ICELAND (Immune and Microbiome Changes in Environments with Limited Antigen Diversity)

Un projet franco-allemand qui se déroule pour la 2e année et se poursuivra l’année prochaine. Le projet a été étendu depuis l'année dernière et le sera encore, avec d’autres tests, l'année prochaine.

L'hypothèse au départ de ce projet est, du fait que nous sommes isolés avec les mêmes personnes dans un endroit dépourvu de plantes ou d'animaux, notre système immunitaire se modifie car nous ne sommes pas exposés à de nouvelles bactéries ou virus. Ceci est mesuré via les échantillons de sang et au niveau génétique via les échantillons de salive. Les échantillons de sang et de salive sont prélevés avant le départ, en février, en hiver, peu de temps avant l’arrivée des nouveaux arrivants en novembre, puis à notre retour en Europe. De cette façon, les chercheurs obtiennent une chronologie des changements et peuvent voir si les facteurs dans le sang et les gènes reviennent à la normale.

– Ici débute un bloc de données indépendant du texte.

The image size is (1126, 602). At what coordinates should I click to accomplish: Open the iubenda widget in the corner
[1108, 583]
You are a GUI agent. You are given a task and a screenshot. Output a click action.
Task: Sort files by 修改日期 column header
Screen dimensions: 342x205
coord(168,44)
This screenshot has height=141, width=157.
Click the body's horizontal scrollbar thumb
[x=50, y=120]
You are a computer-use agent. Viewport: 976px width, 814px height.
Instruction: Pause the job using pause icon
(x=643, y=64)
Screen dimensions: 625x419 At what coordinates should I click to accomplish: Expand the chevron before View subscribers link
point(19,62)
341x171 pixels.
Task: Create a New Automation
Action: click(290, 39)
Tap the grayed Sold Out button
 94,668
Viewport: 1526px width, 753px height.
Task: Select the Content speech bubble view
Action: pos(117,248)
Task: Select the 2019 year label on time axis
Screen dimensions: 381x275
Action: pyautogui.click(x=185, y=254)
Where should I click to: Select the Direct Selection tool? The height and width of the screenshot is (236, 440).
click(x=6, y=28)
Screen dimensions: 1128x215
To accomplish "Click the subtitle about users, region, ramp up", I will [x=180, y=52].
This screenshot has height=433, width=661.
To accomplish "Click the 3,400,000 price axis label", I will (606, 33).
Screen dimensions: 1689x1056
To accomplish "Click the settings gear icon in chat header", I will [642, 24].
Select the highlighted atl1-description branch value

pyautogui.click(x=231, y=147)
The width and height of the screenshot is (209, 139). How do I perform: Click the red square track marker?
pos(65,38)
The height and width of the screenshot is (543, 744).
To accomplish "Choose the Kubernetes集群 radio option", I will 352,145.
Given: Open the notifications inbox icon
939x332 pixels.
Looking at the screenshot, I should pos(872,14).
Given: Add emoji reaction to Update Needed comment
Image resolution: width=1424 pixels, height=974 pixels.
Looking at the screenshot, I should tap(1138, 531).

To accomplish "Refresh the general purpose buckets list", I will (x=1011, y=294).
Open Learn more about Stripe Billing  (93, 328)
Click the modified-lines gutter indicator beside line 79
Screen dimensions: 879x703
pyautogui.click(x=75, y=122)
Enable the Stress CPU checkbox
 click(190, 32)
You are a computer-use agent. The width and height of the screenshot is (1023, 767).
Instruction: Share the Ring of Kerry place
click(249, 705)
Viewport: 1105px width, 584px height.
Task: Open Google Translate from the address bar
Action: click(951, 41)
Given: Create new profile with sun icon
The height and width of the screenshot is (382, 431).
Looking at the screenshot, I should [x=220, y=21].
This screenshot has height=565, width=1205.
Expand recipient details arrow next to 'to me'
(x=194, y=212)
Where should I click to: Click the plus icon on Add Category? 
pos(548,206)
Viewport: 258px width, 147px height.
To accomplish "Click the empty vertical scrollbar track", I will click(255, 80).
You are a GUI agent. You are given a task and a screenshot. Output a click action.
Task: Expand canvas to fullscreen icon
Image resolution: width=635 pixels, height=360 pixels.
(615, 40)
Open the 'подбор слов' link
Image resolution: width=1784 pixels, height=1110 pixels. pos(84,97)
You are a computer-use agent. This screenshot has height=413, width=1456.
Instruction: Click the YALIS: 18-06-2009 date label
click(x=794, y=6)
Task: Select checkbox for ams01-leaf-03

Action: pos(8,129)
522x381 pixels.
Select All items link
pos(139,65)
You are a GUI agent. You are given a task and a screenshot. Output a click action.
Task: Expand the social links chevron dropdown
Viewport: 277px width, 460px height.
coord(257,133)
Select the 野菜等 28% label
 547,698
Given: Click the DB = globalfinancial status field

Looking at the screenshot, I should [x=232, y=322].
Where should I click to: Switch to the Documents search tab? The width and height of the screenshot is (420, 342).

En plus de cela, nous faisons des échantillons de selles tous les mois. Les chercheurs vont tester le type de bactéries que nous avons dans les selles et leur évolution au fil du temps, et si nous développons avec le temps des profils similaires. Le microbiome dans l’intestin peut, par exemple, influencer l’humeur (ou le pensent les chercheurs) et il est intéressant de voir s’il existe un lien entre la façon dont nous gérons l’isolement et le type de bactérie que nous avons dans l'intestin. Par conséquent, nous remplissons également des questionnaires tous les mois pour connaître notre état d'esprit (humeur), si nous nous sentons isolés, si notre foyer nous manque et notre santé physique est auto-évaluée. Nadja remplit exactement les mêmes questionnaires pour le reste de l’équipage (comment elle pense que nous sommes) et il est intéressant de voir si elle évalue les personnes de la même manière qu’elles le font elles-mêmes.

Nous remplissons également des questionnaires de fréquence alimentaire. Cela concerne ce que nous avons mangé et en quelle quantité au cours des 3 derniers mois.

En plus de cela, ce projet suit également le poids des participants et Nadja prend des photos de tous les repas pour juger du contenu et des quantités de nourriture lorsque nous collectons les échantillons de selles (période de 3 jours avant la distribution du kit d'échantillonnage car la nourriture prend environ 3 jours à être assimilé dans l’organisme).

Enfin, nous prenons des probiotiques ou un placebo. Ce sont de petits sachets de poudre à ingérer chaque jour de l’année. Cela se rapporte à l'hypothèse selon laquelle certaines bactéries nous influencent de manière positive (probiotique). Le projet veut donc savoir si ceux qui reçoivent le probiotique s'en tirent mieux (sont de meilleur humeur) que ceux qui reçoivent le placebo.